L'amour porte ses fruits
Il faisait un temps radieux. Le ciel totalement bleu, découvert. Les fleurs alléchaient les yeux et nourrissaient le nez tandis que toutes sortes d'animaux gambadaient dans les jardins. Le monde entier souriait, riait, et Naëlle se sentait terriblement seule.
Assise sur ce banc, elle regardait dans le vide.
Quel contraste saisissant que la tristesse de cette fille et la joie de l'été ! Mais pourquoi pleurerions-nous l'hiver, ririons-nous l'été et nous battrions-nous sous l'orage ? Je ne sais pas. Naëlle non-plus ne savait pas. Les sentiments humains atteignent rarement le ciel, et il est vrai que l'horreur de la mort et la folie des hommes se distingueraient mieux dans une nature optimiste.
Que le ciel était beau, sur la ville surpeuplée, et que Naëlle était triste, dans ce splendide été !
Téléphone à la main, elle venait d'apprendre la nouvelle. Sa mère était morte, il y a quelques jours à peine. Des années qu'elle n'y était pas retournée, dans cette campagne où elle avait grandi, loin d'ici. Des années qu'elle ne l'avais pas revue, des années sans penser à elle, des années à l'oublier.
Pourtant, du haut de ses vingt-quatre ans, elle se souvenait très bien de ce jour lointain.
-Naëlle, ma chérie ?
-Oui Maman ?
-Viens, j'ai une surprise pour toi !
La petite fille qui devait avoir six ans s'était dirigée en courant vers celle qui lui avait donné la vie et tant d'amour jusqu'ici.

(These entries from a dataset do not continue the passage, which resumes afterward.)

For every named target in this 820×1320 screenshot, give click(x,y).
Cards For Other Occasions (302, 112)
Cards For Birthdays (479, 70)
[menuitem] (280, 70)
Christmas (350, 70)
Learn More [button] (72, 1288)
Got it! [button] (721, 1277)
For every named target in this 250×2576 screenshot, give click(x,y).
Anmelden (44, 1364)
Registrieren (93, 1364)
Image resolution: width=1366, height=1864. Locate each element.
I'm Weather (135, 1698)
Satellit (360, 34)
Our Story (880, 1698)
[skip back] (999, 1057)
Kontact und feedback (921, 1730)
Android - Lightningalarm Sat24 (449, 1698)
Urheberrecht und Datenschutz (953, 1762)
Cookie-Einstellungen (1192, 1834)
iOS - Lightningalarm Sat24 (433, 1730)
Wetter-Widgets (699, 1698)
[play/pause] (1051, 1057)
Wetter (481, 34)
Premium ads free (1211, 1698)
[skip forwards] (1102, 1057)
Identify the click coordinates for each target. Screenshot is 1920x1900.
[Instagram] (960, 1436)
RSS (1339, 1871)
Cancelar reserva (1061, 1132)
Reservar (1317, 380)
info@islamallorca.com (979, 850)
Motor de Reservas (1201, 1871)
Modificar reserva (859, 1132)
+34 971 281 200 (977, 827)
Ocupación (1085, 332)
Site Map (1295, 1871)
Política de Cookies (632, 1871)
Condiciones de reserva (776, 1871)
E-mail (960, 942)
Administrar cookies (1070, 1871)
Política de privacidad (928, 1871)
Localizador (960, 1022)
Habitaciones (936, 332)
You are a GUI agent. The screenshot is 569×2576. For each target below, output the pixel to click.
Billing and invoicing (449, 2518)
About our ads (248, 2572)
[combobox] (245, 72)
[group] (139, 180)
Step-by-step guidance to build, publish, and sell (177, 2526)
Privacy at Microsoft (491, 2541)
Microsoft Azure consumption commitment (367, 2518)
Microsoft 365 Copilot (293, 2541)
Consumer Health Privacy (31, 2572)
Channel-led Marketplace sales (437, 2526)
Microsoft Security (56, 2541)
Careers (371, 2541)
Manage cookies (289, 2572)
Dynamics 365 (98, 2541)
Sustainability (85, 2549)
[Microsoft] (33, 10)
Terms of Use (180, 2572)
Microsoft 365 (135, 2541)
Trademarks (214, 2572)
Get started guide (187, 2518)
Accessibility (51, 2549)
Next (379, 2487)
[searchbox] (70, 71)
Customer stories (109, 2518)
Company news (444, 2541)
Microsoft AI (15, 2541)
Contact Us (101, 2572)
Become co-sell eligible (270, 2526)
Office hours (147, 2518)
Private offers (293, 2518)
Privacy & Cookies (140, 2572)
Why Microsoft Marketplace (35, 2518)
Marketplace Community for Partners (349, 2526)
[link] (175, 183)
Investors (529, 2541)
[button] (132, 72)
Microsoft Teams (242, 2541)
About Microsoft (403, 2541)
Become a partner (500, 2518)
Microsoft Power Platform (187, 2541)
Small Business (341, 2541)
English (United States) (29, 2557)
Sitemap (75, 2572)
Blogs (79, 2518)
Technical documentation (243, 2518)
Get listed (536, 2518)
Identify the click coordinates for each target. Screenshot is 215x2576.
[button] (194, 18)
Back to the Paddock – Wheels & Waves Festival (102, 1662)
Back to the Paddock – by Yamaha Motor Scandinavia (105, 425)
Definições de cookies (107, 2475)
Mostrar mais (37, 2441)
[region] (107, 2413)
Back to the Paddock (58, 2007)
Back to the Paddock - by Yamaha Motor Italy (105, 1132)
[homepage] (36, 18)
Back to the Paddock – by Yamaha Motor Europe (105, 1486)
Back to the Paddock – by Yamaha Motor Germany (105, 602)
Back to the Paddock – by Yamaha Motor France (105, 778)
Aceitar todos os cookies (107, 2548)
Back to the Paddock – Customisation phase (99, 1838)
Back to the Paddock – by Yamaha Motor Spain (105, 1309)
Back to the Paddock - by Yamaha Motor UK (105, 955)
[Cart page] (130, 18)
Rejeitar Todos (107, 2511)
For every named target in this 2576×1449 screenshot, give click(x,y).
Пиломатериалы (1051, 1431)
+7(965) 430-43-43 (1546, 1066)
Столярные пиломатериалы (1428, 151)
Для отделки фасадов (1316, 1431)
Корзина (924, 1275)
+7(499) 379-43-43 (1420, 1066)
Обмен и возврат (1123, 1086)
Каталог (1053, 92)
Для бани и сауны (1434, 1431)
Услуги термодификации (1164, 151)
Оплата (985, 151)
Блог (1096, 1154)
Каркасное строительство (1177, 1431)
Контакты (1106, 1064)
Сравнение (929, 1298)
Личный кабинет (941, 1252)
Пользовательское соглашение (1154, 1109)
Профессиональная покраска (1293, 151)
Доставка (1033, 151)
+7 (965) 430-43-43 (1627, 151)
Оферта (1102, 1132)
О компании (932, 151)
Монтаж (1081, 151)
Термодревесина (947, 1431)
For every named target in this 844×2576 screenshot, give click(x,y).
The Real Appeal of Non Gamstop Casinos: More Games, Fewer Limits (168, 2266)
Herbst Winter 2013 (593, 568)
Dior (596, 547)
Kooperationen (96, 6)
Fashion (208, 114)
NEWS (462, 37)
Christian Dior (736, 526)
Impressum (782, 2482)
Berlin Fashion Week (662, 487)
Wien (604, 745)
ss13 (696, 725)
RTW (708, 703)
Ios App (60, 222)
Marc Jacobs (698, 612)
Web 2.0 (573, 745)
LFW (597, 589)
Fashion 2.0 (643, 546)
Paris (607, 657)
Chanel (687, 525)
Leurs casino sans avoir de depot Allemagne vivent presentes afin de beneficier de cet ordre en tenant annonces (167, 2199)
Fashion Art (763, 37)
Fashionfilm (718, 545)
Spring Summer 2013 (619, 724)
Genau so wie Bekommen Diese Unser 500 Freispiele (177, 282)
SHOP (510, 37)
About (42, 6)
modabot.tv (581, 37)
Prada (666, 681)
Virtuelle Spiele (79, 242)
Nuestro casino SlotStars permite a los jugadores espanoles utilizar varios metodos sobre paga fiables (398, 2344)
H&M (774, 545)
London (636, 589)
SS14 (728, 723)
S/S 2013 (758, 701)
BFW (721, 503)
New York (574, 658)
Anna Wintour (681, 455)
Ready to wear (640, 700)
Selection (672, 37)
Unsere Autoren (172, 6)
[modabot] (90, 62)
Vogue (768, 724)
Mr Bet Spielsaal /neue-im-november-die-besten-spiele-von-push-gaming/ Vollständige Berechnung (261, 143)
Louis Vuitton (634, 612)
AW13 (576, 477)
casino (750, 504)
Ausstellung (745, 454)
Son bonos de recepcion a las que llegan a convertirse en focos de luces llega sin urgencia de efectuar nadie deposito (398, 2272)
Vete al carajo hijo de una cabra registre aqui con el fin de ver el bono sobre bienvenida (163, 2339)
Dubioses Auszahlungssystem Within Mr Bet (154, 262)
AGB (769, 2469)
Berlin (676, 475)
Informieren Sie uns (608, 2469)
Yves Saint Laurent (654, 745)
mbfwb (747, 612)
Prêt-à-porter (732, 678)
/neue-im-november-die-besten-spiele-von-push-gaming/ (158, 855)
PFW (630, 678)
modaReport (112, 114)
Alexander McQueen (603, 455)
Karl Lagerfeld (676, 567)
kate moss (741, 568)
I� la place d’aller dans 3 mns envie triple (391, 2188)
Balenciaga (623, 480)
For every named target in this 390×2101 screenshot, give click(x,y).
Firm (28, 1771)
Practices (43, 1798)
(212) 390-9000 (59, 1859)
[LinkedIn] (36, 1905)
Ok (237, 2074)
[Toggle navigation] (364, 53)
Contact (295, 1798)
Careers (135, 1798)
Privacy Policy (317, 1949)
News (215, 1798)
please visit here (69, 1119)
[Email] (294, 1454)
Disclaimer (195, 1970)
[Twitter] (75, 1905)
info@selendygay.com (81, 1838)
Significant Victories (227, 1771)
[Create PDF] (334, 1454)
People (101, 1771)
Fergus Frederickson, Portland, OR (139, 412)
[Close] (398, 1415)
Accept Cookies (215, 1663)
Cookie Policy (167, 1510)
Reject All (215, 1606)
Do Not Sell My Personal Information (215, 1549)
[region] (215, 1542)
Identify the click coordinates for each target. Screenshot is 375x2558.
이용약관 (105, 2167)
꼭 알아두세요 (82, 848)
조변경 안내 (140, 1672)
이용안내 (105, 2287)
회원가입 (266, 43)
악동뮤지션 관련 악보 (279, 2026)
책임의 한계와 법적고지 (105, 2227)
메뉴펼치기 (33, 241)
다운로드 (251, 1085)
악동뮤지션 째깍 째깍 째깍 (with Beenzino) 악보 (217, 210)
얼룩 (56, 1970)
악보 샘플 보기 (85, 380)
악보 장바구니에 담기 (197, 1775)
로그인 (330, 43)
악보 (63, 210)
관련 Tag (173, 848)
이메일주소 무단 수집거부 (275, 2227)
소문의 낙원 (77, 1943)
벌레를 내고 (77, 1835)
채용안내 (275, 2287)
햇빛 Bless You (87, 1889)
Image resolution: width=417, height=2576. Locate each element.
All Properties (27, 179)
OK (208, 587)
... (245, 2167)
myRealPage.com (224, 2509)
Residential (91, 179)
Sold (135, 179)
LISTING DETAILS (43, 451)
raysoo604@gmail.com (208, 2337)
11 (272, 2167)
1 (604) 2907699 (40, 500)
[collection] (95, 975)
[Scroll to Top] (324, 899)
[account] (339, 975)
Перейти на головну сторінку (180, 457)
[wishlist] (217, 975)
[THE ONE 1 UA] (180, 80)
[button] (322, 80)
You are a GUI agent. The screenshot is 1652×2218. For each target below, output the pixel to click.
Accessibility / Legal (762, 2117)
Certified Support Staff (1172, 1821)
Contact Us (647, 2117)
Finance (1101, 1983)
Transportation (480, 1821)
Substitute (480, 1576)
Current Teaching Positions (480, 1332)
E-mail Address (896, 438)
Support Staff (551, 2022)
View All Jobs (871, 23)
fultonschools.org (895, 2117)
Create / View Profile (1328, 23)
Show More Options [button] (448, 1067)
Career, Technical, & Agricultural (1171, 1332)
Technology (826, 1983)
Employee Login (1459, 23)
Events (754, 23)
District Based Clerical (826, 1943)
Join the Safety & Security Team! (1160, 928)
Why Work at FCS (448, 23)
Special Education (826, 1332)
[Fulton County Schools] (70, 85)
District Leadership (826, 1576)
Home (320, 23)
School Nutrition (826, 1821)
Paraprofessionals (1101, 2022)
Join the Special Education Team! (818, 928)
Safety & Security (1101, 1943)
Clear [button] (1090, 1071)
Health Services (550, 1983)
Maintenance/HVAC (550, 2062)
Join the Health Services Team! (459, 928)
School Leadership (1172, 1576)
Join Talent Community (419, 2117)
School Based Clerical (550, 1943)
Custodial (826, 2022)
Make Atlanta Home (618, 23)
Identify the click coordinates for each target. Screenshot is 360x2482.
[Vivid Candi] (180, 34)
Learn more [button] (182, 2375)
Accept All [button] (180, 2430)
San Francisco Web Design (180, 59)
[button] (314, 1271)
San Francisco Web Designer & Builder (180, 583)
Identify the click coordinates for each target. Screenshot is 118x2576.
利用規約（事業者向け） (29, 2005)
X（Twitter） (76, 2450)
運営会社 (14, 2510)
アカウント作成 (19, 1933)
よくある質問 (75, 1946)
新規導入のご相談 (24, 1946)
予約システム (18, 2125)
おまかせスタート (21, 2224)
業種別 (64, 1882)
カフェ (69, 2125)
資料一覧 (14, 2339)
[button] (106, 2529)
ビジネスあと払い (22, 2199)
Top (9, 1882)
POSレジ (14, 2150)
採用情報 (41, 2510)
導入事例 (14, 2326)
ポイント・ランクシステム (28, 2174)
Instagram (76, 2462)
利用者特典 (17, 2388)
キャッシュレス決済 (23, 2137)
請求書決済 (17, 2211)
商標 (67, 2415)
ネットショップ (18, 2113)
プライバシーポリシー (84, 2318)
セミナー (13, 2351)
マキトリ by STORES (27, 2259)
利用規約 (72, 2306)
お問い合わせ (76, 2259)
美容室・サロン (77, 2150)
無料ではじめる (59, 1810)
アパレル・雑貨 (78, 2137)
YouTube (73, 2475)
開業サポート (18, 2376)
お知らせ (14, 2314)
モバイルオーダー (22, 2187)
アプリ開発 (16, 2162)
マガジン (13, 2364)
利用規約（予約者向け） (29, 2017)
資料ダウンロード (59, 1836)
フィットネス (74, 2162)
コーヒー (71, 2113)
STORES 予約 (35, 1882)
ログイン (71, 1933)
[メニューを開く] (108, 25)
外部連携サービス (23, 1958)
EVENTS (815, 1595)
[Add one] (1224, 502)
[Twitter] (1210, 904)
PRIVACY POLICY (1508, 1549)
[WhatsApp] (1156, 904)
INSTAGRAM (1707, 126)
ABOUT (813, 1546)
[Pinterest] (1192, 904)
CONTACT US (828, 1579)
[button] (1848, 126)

Sa mère se trouvait dans le grand jardin, le minuscule pied d'une jeune pousse d'arbre dans la main.
-Viens ma chérie, la héla-t-elle. Je vais te proposer quelque chose. Nous allons planter cet arbre et bien nous en occuper. Comme ça, dès que je le verrai, je penserai à toi.
-Moi aussi je penserai à toi Maman, répondit la petite.
-Oh, tu es un amour, mon trésor, la gratifia la mère d'un gros bisous et d'une courte étreinte.
Mère et fille s'étaient alors mises à l'œuvre. Elles avaient veillé des années durant ur l'arbre qui s'avéra être un citronnier.
Mais un jour tout changea. Naëlle entendit ses parents se chamailler derrière une porte. Assez courant, me direz-vous. Oui, assez courant. Et Naëlle, qui devait avoir onze ans tout au plus, ne s'inquiétait guère de ces haussements de ton. Mais cette dispute-ci n'a malheureusement pas fini sur une réconciliation, mais sur un assortiment séparation-juge-divorce ; qui avait un goût amer pour la jeune fille.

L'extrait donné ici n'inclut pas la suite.